The data:
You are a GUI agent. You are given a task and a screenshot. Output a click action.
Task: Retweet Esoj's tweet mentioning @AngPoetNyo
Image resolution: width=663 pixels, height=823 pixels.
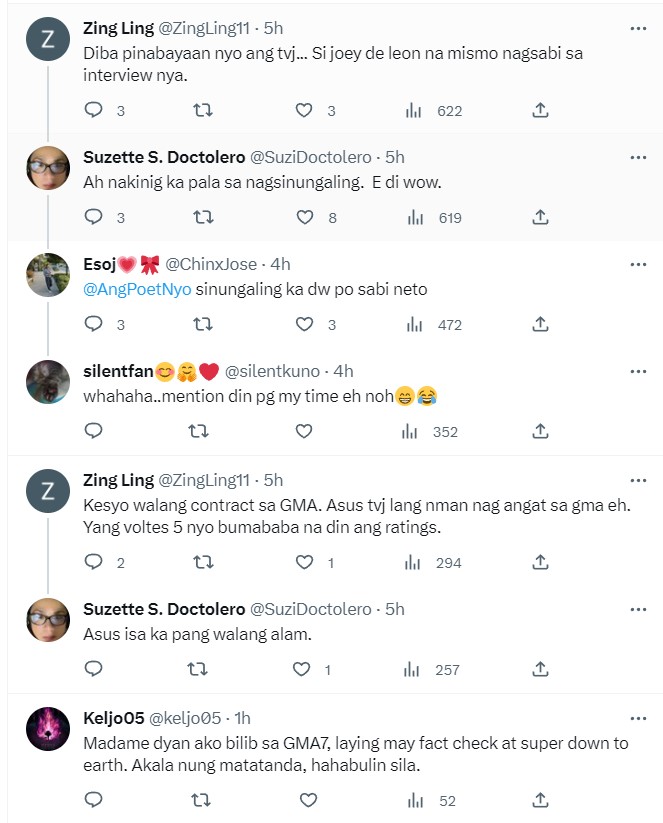coord(200,323)
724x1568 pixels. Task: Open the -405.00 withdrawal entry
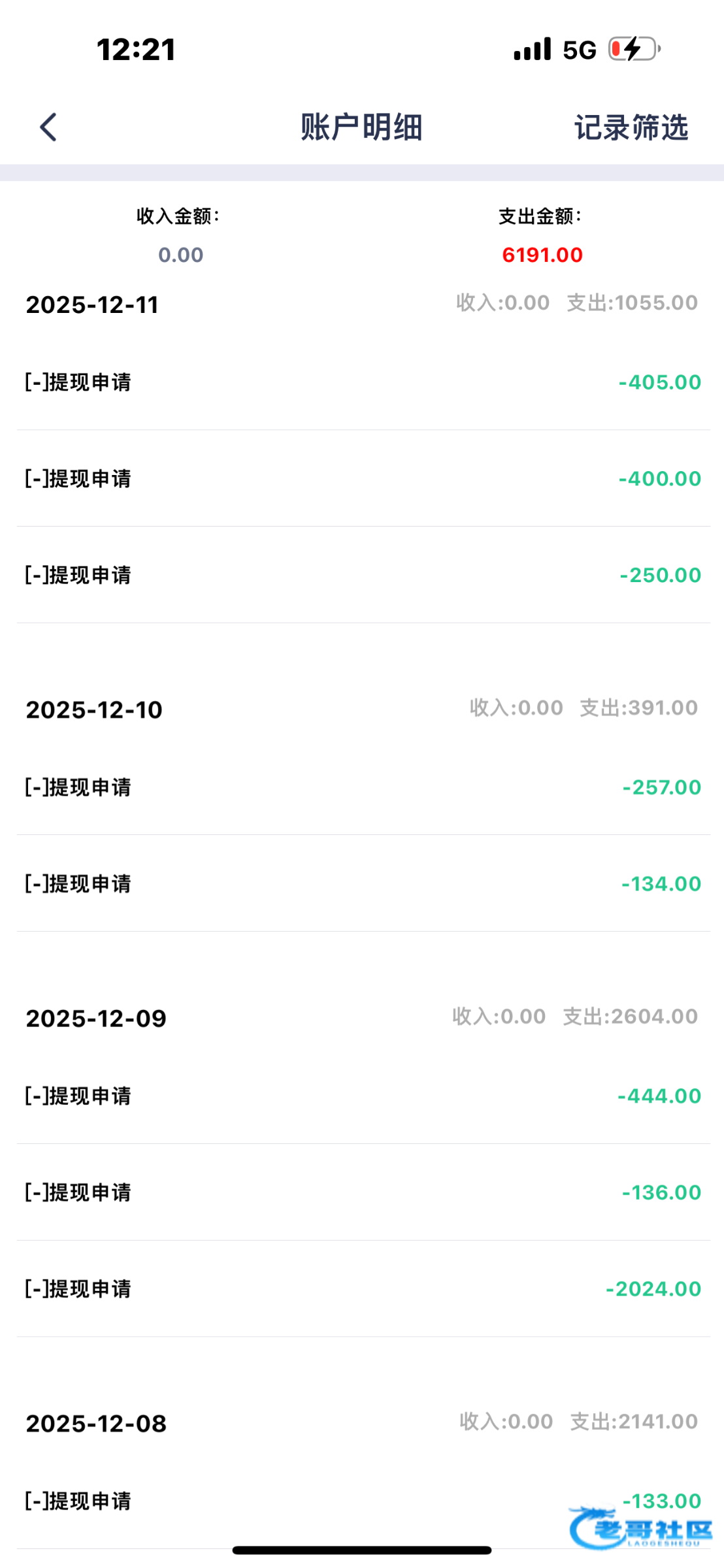362,382
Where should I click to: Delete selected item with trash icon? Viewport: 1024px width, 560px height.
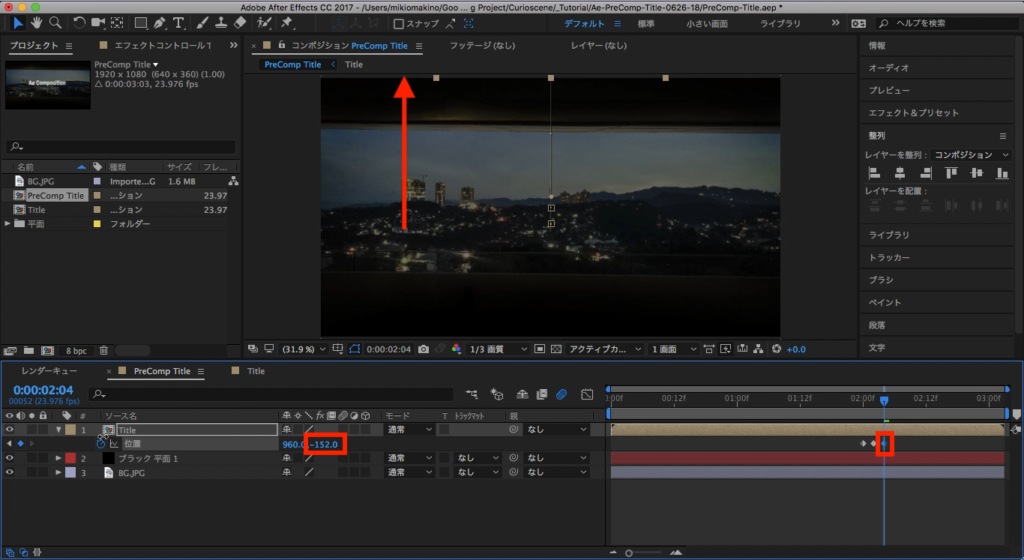coord(104,351)
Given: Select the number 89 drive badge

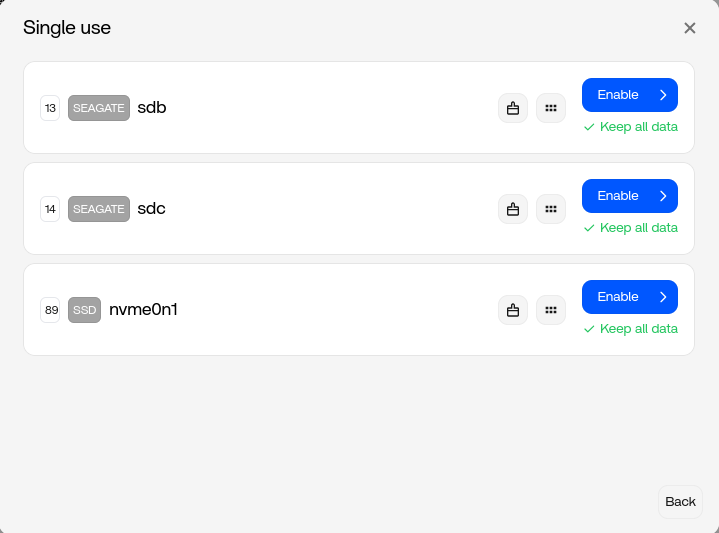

Required action: The copy must start at the line containing "Image resolution: width=663" and stop at the last line of the listing, both included, with every line exact and no pictures.

Solution for this problem:
Image resolution: width=663 pixels, height=823 pixels.
coord(200,323)
724x1568 pixels. Task: Open the -405.00 withdrawal entry
362,382
Where should I click to: Delete selected item with trash icon? Viewport: 1024px width, 560px height.
coord(104,351)
Given: Select the number 89 drive badge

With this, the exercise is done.